La obra de Emiliano González forma parte del desarrollo del género en México, donde, según Jorge Olvera en una tesis sobre el autor, existen tres momentos fantásticos: el primero, en 1912, con “La cena” de Alfonso Reyes, quien abre un camino en el horizonte del género fantástico en la cuentística mexicana; el segundo, en 1945, con la publicación de Los días enmascarados de Carlos Fuentes, quien actualiza lo fantástico en nuestro país y “por primera vez se dedicó un libro completo al género y no como parte de una producción miscelánea o como textos aislados” (Aura representaría la madurez del género); el tercero, con la producción cuentística de José Emilio Pacheco. Olvera puntualiza que ellos constituyen el canon de lo fantástico por ser los más conocidos y difundidos, “sin embargo, hay una parte oculta del género en nuestro país como: Francisco Tario, Guadalupe Dueñas, Amparo Dávila, Juan José Arreola. Asimismo, autores de reconocida trayectoria han ingresado –tal vez por otras vías– al terreno fantástico, al menos parcialmente: Salvador Elizondo, Sergio Pitol, Elena Garro, Alfredo Cardona Peña, María Elvira Bermúdez, Humberto Guzmán, Lorenzo León, Ana García Bergua”. Este panorama de lo fantástico mexicano no estaría completo si no se incluye a quien Augusto Monterroso consideró el único autor completamente fantástico en México: Emiliano González.

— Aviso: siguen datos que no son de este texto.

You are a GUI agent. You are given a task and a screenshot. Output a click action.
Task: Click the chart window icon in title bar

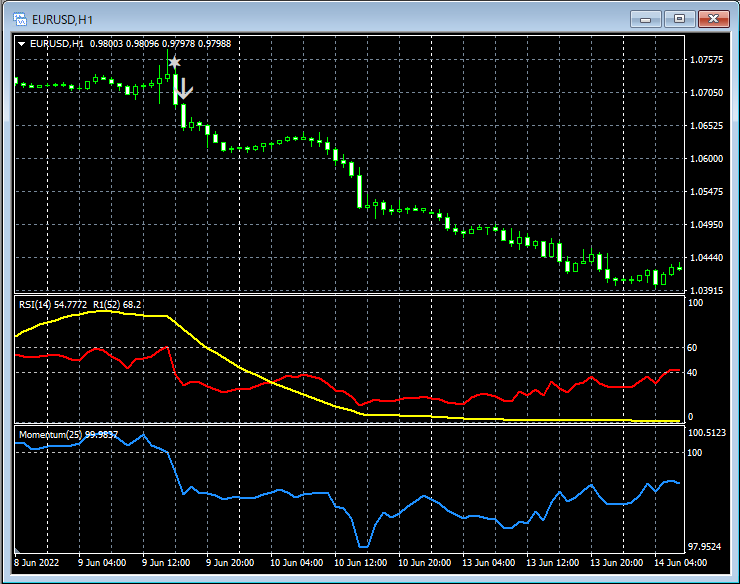tap(19, 18)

Las atmósferas que construye en La ciudad de los bosques y la niebla a partir de la combinación de diferentes elementos como la apariencia y ubicación de los espacios, la decoración y la intensidad de iluminación, nos producen en muchos casos terror, en algunos otros asombro e incertidumbre. Sus historias se valen de una infinidad de lugares: castillos, subterráneos, palacios, ruinas medievales, sótanos de casas antiguas, etc. La noche y el bosque, características del gótico y del romanticismo, están ligados en estos cuentos al sueño y a la muerte, como a los rituales paganos que, estigmatizados por el cristianismo, se convirtieron en el reino de la bruja, del diablo y el mal. Asimismo, los textos recopilados en este libro son descripciones de ciudades del universo literario que crea González, como la Ciudad Comercio y la Ciudad Metálica.

La variedad de sus personajes es amplia: monstruos; vampiros; brujas; hombres bestializados, o bien, hombres lobo; dioses como Boughtogha –la Diosa felina que devora, proveniente de las festividades africanas– o Atlach–Nacha, el dios de los arácnidos; figuras de gorilas, como la que aparece en “La otra orilla”, y estatuas, como en “La ciudad de las memorias”, donde aparece una de Yamath-Nogoth; personajes fuera de este mundo, hombres que vienen de Venus y llegan a poblar la Tierra.

En estos relatos, casi siempre muy breves, el horror y el erotismo se fusionan logrando conformar un universo único. Sus temas conllevan la muerte y la ruptura de leyes naturales, aunque hay excepciones como en “¡Sorpresa!” donde no pasa nada sobrenatural y es la imaginación del niño la que nos deja en ese estado de asombro. En lo personal, mi cuento favorito fue “La cita”, por la afinidad que encontré en el personaje que narra la historia; un hombre ordinario, “sin otra virtud que una sensibilidad exacerbada”, conoce a una mujer y en seguida adquiere una confianza y comodidad difícil de hallar en alguien que se acaba de presentar. Ellos hablan toda la tarde y, al final, quedan de verse al otro día; tras una serie de enfrentamientos y juegos fantásticos que el autor hace pasar al protagonista, este pierde la batalla, y con ello a su nueva amiga, que le deja una nota: “no sabe cuánto siento, señor, pero me temo que ya no volveremos a vernos. Algo, no sé qué, me dice que ha perdido usted (y no solo usted) una oportunidad peculiar, quizá la única, al no acudir ayer a la hora convenida. Reciba el adiós de Edna, que pudo haber sido su amiga”. La fecha de la nota es de veinte años atrás.